=== Begin Enclosure ===
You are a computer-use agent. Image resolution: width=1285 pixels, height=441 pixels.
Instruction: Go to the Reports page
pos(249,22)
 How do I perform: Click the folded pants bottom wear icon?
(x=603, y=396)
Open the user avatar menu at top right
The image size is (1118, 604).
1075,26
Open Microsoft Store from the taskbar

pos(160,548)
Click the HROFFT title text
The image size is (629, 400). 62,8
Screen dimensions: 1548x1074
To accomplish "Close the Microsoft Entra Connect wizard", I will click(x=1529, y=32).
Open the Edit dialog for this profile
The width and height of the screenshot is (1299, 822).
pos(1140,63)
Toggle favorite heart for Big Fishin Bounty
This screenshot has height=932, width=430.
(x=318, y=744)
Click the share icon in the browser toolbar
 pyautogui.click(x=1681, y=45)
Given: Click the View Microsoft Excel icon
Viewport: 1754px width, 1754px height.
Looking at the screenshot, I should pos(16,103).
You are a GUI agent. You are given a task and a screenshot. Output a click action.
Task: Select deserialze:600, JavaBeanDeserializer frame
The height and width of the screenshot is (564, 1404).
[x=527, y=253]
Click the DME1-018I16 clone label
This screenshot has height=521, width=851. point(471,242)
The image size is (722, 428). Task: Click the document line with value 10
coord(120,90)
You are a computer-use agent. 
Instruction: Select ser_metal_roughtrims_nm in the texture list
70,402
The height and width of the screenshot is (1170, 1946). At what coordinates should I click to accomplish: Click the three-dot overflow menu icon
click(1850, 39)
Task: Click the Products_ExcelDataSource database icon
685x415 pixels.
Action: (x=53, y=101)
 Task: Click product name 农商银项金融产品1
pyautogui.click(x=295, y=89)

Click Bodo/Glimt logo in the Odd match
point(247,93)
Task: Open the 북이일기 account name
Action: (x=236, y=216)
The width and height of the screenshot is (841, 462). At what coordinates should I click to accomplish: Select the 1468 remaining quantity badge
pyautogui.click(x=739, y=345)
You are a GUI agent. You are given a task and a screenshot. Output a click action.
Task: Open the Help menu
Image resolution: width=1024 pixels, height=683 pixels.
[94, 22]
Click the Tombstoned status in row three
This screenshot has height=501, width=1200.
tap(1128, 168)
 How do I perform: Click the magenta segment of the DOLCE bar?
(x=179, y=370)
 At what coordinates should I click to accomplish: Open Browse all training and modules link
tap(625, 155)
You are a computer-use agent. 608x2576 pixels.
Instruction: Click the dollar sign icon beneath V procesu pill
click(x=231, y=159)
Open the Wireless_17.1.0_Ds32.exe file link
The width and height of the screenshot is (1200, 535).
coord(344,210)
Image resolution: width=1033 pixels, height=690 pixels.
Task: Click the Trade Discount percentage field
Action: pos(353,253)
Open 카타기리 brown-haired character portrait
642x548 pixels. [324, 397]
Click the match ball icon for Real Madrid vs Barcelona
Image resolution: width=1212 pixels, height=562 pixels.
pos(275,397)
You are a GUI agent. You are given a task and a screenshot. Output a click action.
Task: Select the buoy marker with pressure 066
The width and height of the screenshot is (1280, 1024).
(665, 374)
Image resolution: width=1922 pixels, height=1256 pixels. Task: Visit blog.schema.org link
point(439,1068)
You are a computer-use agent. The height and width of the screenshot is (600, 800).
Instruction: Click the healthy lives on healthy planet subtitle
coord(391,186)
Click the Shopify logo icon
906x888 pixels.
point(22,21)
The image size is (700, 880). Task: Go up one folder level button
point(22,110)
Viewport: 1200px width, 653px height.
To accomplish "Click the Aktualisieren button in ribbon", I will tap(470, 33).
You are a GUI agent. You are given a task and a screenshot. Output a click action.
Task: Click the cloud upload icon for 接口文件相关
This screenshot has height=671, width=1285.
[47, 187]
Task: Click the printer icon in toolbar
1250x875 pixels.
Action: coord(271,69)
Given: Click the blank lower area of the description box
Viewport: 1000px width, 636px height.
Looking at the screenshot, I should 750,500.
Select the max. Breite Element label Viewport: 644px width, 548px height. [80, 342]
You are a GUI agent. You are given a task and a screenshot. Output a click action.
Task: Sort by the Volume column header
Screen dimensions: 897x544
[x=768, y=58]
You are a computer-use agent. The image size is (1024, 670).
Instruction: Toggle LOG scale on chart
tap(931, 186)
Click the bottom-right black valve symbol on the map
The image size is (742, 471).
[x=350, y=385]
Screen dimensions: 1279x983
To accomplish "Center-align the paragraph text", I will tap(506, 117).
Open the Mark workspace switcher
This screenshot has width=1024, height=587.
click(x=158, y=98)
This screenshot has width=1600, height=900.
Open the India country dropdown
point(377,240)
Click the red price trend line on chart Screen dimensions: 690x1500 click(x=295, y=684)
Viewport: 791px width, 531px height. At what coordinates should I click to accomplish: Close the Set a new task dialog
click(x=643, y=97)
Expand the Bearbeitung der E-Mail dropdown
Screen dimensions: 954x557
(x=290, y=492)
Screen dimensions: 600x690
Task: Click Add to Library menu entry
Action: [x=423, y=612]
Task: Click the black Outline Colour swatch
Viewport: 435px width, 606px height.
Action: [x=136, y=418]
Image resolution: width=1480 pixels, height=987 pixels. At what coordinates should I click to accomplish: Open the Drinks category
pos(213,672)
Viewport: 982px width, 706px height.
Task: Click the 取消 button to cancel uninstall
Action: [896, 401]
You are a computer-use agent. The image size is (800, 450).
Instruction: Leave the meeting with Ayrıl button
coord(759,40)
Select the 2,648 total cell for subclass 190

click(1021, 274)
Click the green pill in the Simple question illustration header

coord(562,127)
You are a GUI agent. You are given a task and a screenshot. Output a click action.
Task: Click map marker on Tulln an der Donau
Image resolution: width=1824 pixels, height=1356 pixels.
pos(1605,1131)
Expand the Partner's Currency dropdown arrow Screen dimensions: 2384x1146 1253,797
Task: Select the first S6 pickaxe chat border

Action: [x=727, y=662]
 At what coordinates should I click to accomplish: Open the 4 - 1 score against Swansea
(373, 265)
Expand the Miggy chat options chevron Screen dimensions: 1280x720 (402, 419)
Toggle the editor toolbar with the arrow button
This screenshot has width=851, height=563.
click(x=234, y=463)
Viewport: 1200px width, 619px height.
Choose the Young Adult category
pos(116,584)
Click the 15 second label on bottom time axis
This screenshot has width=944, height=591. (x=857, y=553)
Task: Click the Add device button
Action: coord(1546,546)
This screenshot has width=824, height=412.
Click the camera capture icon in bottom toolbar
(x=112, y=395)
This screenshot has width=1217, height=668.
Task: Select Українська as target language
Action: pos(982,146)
=== End Enclosure ===
- **WHAT YOU ARE ASKED TO DO**
Using the entries above, give again exactly the lines from the line holding "Task: Sort by the Volume column header" through the line holding "Click the red". Include both end lines and nothing else.

- **OUTPUT**
Task: Sort by the Volume column header
Screen dimensions: 897x544
[x=768, y=58]
You are a computer-use agent. The image size is (1024, 670).
Instruction: Toggle LOG scale on chart
tap(931, 186)
Click the bottom-right black valve symbol on the map
The image size is (742, 471).
[x=350, y=385]
Screen dimensions: 1279x983
To accomplish "Center-align the paragraph text", I will tap(506, 117).
Open the Mark workspace switcher
This screenshot has width=1024, height=587.
click(x=158, y=98)
This screenshot has width=1600, height=900.
Open the India country dropdown
point(377,240)
Click the red price trend line on chart Screen dimensions: 690x1500 click(x=295, y=684)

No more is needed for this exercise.